Your task: Which lines in the items below contain the word "icon"? Copy each of those lines in full, and treat uppercase and lowercase letters as different.

Source records:
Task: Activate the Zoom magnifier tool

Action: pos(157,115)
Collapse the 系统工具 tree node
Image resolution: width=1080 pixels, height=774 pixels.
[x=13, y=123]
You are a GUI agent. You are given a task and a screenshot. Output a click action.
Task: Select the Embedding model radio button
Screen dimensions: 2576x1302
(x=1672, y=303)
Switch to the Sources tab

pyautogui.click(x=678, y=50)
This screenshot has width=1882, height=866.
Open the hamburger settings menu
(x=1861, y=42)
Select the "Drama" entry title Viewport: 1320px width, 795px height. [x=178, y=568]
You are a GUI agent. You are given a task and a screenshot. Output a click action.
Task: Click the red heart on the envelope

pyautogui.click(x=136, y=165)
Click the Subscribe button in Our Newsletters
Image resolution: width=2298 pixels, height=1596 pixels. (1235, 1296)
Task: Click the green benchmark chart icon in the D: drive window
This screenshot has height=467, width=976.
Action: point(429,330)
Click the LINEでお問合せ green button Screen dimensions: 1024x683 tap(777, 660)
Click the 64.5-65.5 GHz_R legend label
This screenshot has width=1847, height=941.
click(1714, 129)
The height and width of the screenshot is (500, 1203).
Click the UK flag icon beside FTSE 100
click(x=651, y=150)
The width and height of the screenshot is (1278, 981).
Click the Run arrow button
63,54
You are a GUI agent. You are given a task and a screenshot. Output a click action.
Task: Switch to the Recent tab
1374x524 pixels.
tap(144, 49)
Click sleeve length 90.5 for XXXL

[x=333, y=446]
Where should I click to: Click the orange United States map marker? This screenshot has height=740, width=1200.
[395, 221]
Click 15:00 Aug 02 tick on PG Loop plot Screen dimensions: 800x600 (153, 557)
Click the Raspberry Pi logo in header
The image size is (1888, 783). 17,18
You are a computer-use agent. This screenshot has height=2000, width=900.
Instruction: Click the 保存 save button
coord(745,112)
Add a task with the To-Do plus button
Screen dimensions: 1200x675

Solution to the exercise:
Task: Click the green benchmark chart icon in the D: drive window
Click the UK flag icon beside FTSE 100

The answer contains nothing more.